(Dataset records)

↓

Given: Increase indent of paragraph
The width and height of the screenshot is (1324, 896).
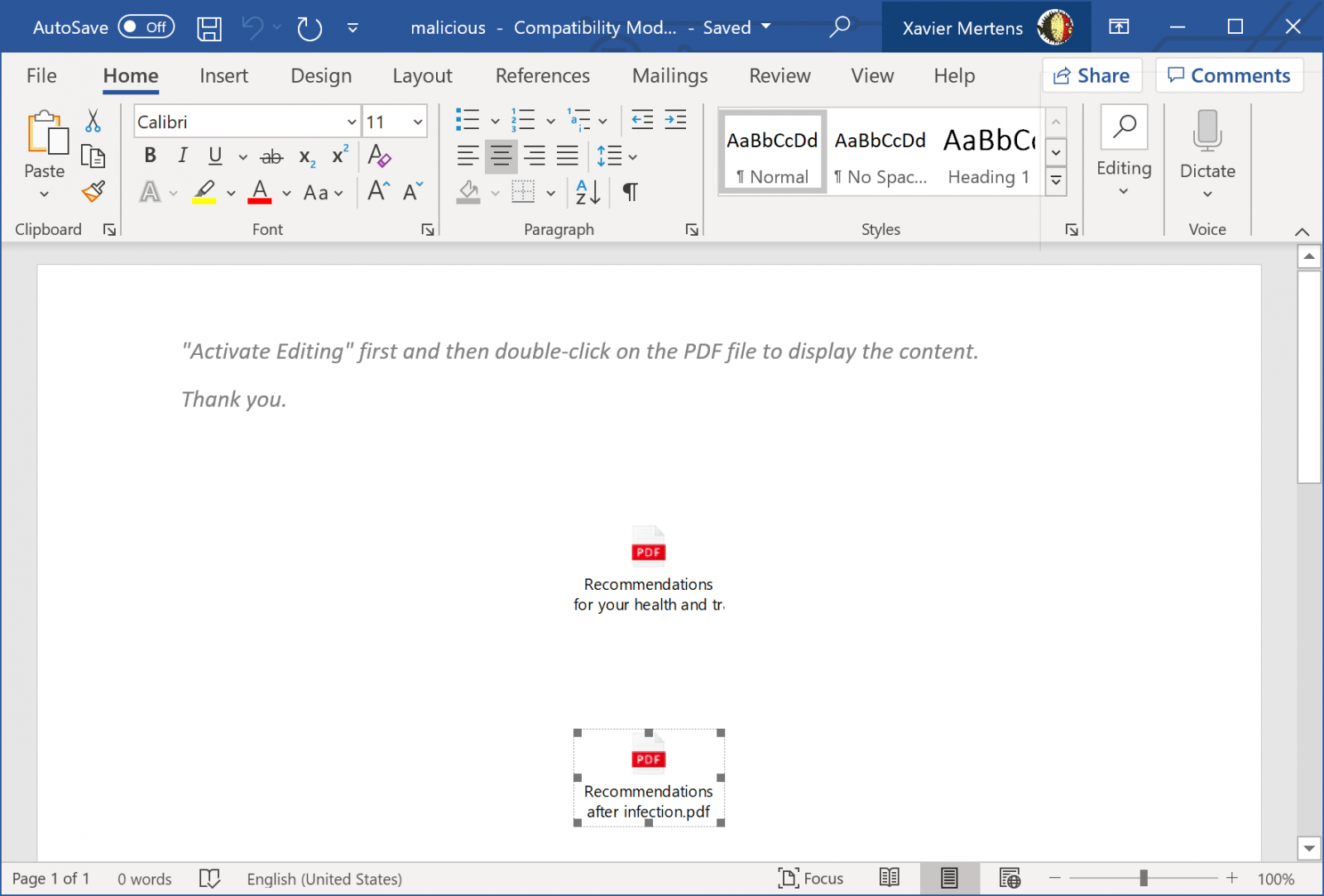Looking at the screenshot, I should tap(675, 121).
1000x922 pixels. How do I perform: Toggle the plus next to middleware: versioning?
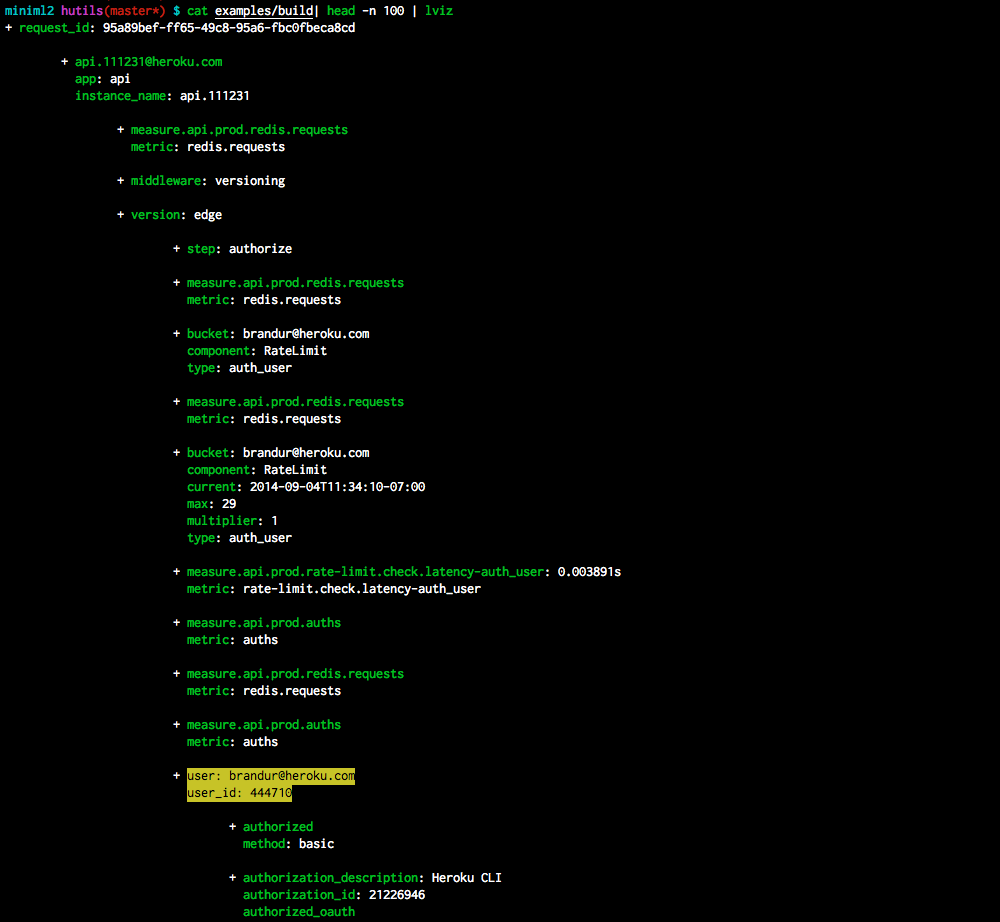pos(121,181)
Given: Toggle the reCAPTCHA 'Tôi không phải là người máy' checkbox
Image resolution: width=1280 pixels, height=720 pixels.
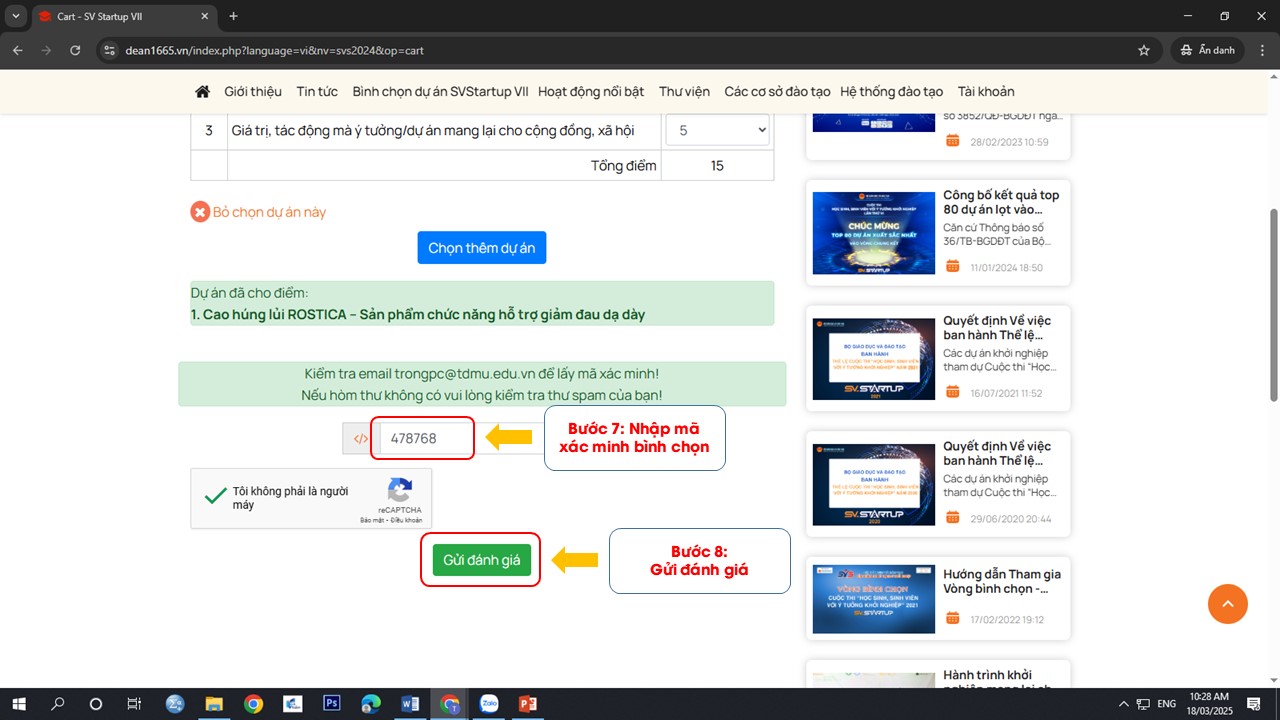Looking at the screenshot, I should point(214,497).
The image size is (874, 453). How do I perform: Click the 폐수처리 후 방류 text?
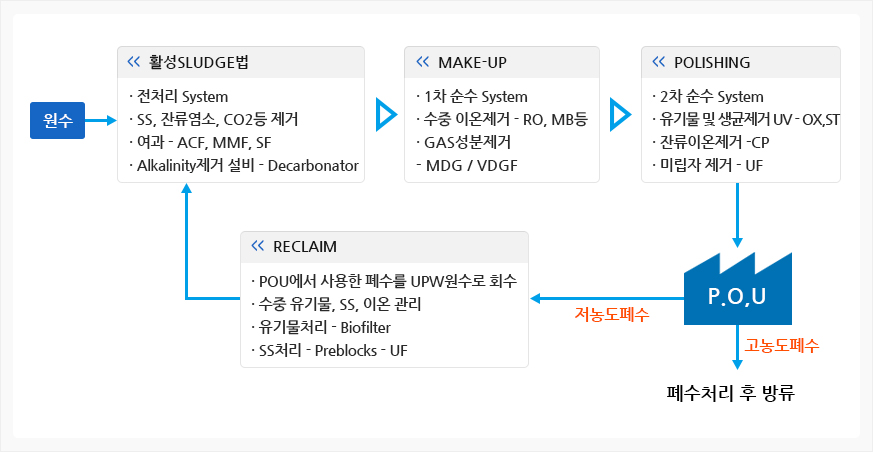coord(730,393)
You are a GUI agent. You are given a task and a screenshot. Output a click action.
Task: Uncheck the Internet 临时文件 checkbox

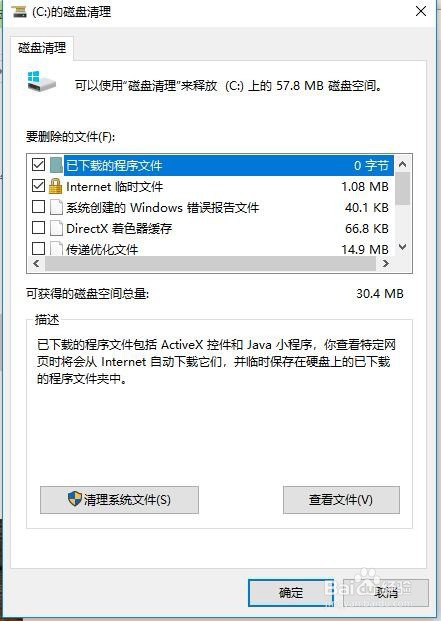pyautogui.click(x=38, y=185)
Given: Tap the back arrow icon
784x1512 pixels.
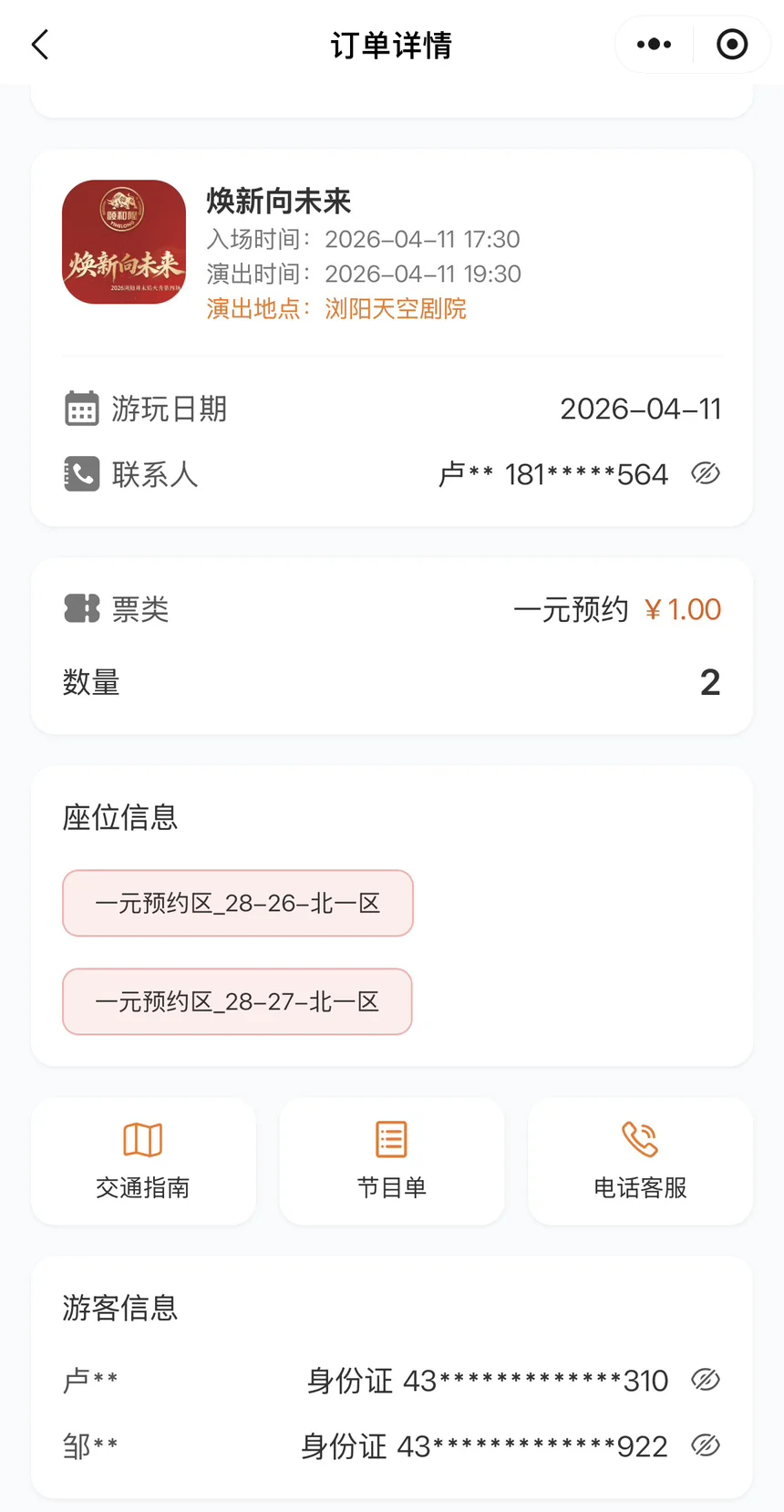Looking at the screenshot, I should pos(40,45).
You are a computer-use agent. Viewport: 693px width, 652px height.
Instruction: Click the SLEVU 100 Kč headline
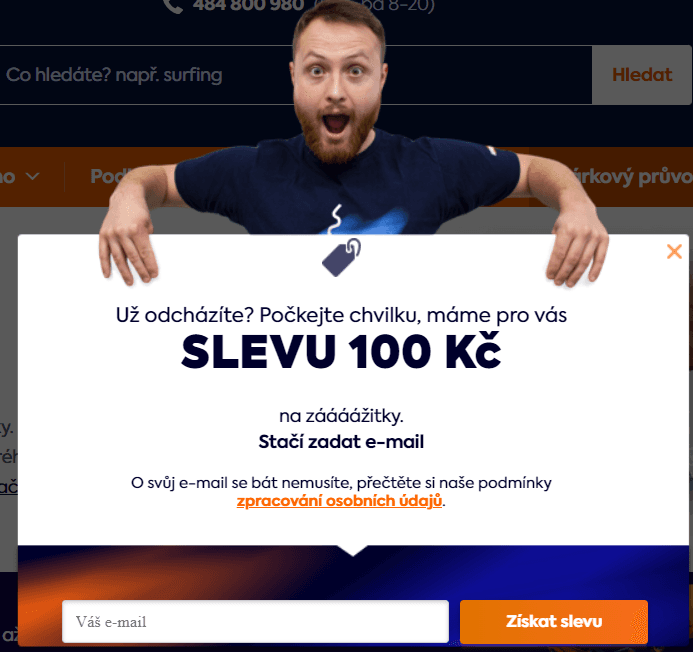point(341,351)
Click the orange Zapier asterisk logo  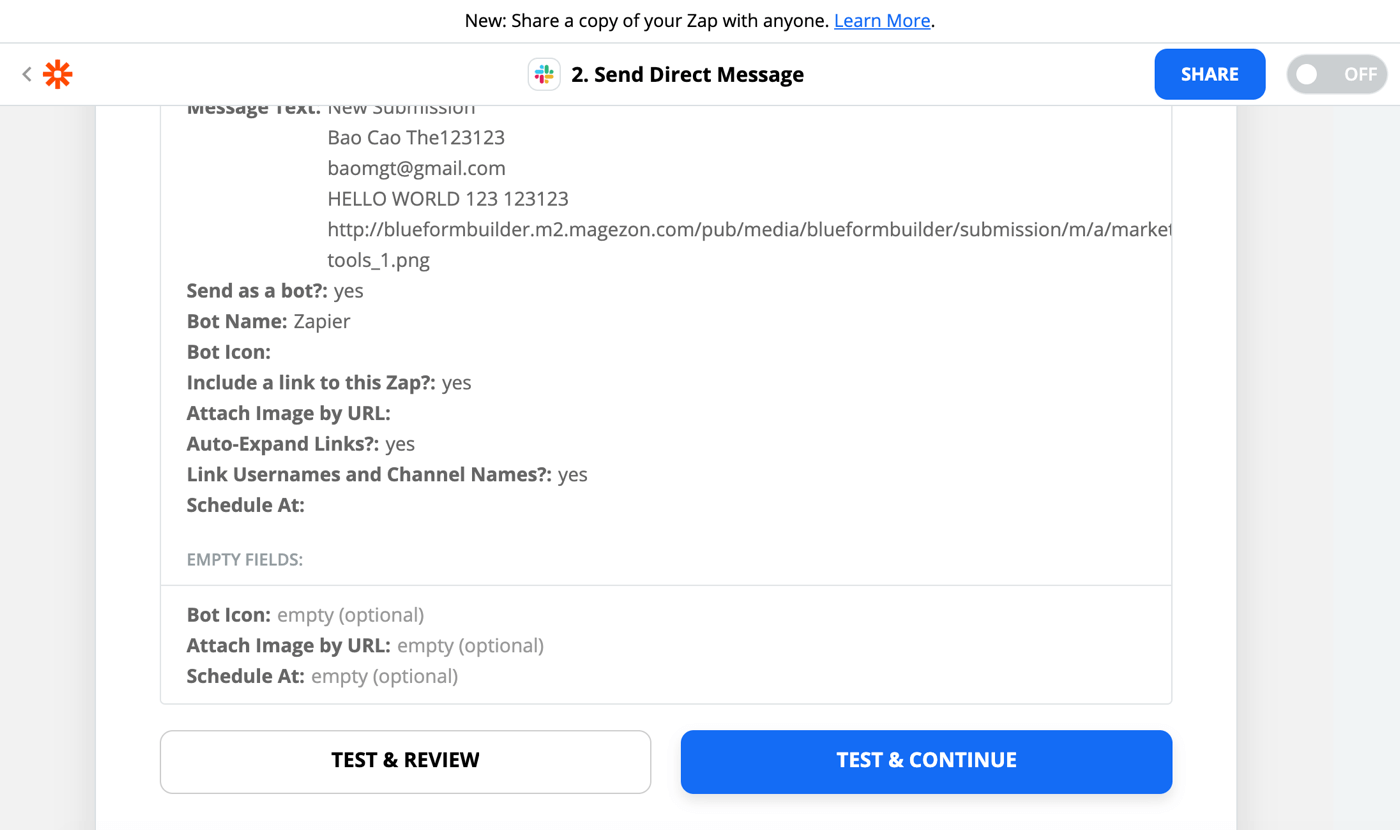pos(57,73)
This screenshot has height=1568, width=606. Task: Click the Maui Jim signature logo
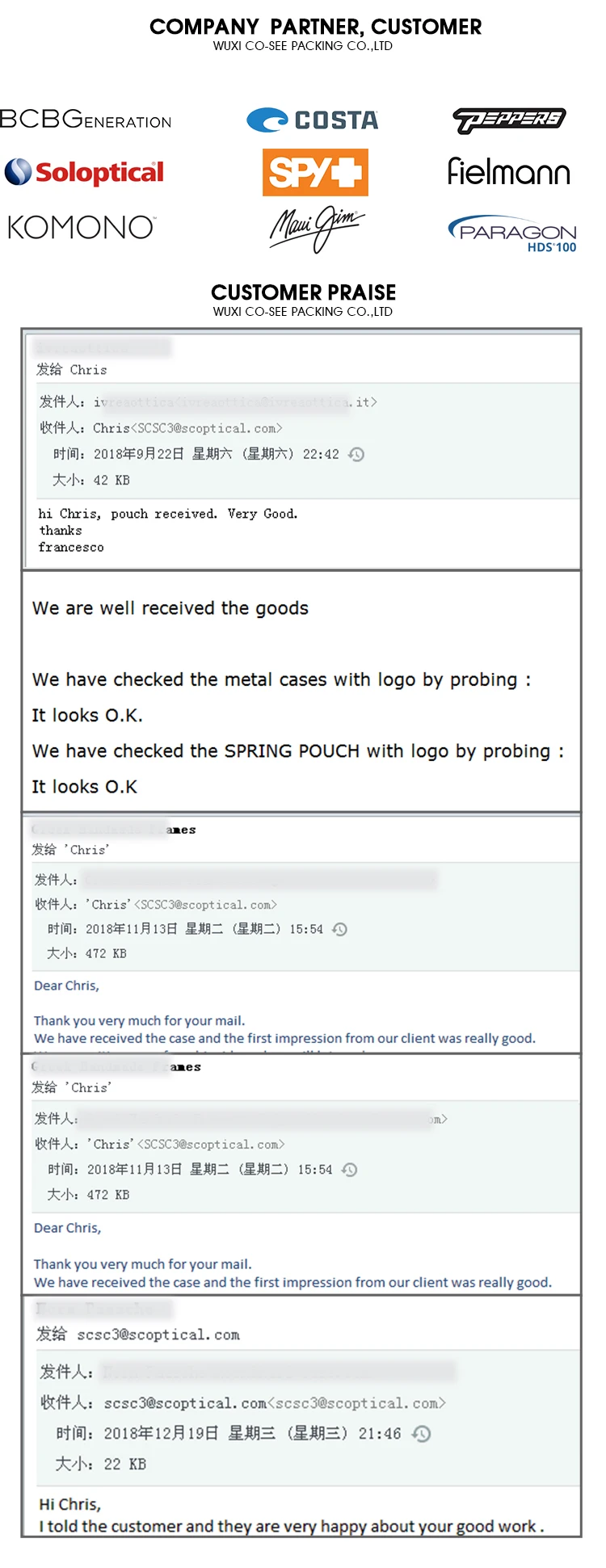click(x=316, y=228)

↑

Exercise aim: Make an exact copy of the records from their first line through the line containing "Given: Tap the back arrow icon", both ends included, with the pictures omitted.

Answer section:
Given: Increase indent of paragraph
The width and height of the screenshot is (1324, 896).
Looking at the screenshot, I should tap(675, 121).
1000x922 pixels. How do I perform: Toggle the plus next to middleware: versioning?
pos(121,181)
Given: Toggle the reCAPTCHA 'Tôi không phải là người máy' checkbox
Image resolution: width=1280 pixels, height=720 pixels.
Looking at the screenshot, I should point(214,497).
The image size is (874, 453). How do I perform: Click the 폐수처리 후 방류 text?
coord(730,393)
You are a GUI agent. You are given a task and a screenshot. Output a click action.
Task: Uncheck the Internet 临时文件 checkbox

pyautogui.click(x=38, y=185)
Given: Tap the back arrow icon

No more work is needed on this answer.